Future care and terminology
The interviewees talk about experiences of many different types of treatment, both psychological and physical. Some of them are established, such as psychotherapy and hypnosis, while others are more unusual or alternative. Regression therapy/reincarnation therapy, relaxation exercises, guided fantasies, rose massage, light body therapy, HoloSync, etc.
Several of the respondents have experience of receiving so-called healing, and/or work with such things themselves. One of the respondents receives treatment with something called "plejahealing", where the therapist combines this technique with both reading the client's horoscope and giving home exercises:
But then, when you have found this problem, you can, with the help of this healing, go in and remove that programming... For example, there may be programming that you are worthless, because you have been told so from their parents all their lives. Then you remove that programming, and then you go in and, well, whatever needs to be done... if you need to repair cell memories, or something... But what she also does is that she combines it with CBT.
A type of help that appears in many places in the data material is visits to and/or treatments by people with medium abilities. Such persons can, for example, provide information about the clients' past lives. This differs from so-called regression therapy where it is the client himself who experiences and possibly sees images from previous incarnations. The medium can mediate contacts with dead relatives and friends, as well as provide information about now living people that the medium should reasonably know nothing about. A medium can have a "helper" who is on the spiritual side, possibly in another place on earth, whose insights the medium can share. The person acting as a medium may sometimes need to adapt the message to the client. It is important that the client has the conditions to understand and will not be harmed by what the media tells.

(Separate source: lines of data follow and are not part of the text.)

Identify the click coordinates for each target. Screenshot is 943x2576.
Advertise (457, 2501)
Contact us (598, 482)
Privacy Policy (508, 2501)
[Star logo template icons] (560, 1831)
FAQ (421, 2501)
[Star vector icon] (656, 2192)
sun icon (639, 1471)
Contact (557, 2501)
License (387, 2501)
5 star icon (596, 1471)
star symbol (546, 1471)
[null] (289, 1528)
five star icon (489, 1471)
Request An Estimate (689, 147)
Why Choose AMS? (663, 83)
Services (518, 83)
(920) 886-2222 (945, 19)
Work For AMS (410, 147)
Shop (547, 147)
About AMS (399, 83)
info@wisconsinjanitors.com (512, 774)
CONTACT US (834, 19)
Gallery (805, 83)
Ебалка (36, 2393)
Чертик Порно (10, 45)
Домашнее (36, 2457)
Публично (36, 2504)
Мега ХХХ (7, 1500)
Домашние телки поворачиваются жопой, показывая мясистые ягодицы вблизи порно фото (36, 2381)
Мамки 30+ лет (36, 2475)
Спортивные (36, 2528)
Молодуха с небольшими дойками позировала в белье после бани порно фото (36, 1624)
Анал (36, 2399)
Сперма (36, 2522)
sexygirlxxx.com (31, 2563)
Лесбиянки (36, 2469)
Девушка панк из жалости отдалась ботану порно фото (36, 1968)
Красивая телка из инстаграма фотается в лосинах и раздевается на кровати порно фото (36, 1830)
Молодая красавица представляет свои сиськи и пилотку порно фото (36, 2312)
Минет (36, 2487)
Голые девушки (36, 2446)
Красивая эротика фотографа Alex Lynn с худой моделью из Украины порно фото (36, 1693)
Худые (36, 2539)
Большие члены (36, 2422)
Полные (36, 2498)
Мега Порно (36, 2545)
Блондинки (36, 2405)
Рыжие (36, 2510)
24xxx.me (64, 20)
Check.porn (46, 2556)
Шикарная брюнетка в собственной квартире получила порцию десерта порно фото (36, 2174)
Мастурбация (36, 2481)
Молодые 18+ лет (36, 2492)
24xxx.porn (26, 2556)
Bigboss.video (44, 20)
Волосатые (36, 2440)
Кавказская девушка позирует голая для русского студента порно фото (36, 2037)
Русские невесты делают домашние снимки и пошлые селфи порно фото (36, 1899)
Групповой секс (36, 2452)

One respondent talks about healing with Christian signs, and she has translated certain words into something that fits her world of concepts better:
But this kind of healing in the name of Christ, you go in... If it's a mute, for example, you go in and say... Take that spirit away, then. And then that person starts talking again... And this kind of thing exists. If you believe in it, you can do it... Yes. And for me then, so that I then translate into my language, it becomes energies. Or blockages and energies then.
One interviewee underwent a period of hypnosis in order to be able to remember past lives: "Because then it's interesting. Because I think like this, that most people would need it, to lighten these LOCKS that hang on man."
There is also so-called transpersonal psychology, which one of the interviewees highlights as promising and in greater harmony with the spiritual perspectives. It is not enough to just talk about the unconscious in man, you then have to connect it to something bigger. Carl Gustav Jung is highlighted as an ideal:
But on the other hand... what differentiates this classic psychology is perhaps that you... well, Jung was aware that there was something more, he was a bit like this... But others only talk about the unconscious... but from there then disconnect it to something bigger... That when you are in direct contact with your true desires, then you also have a contact with God... Your will be done, not mine.
In the future, healing will be something people do on themselves, instead of going to a special healer for this. An interviewee believes that it is a parallel to how the development has been for the centers that organize meditation and yoga classes:
But maybe it's the same thing that this yoga and meditation storm came over Sweden. Then everyone would go to courses, meditate and do yoga. But now nobody goes to those courses anymore, because you do it at home instead. And maybe it will be the same with the healing, that people understand that everyone has that ability. You can do it yourself.
The Vidar clinic, which is run by the anthroposophists, is mentioned as an example of a healthcare facility with a commendable and interesting philosophy.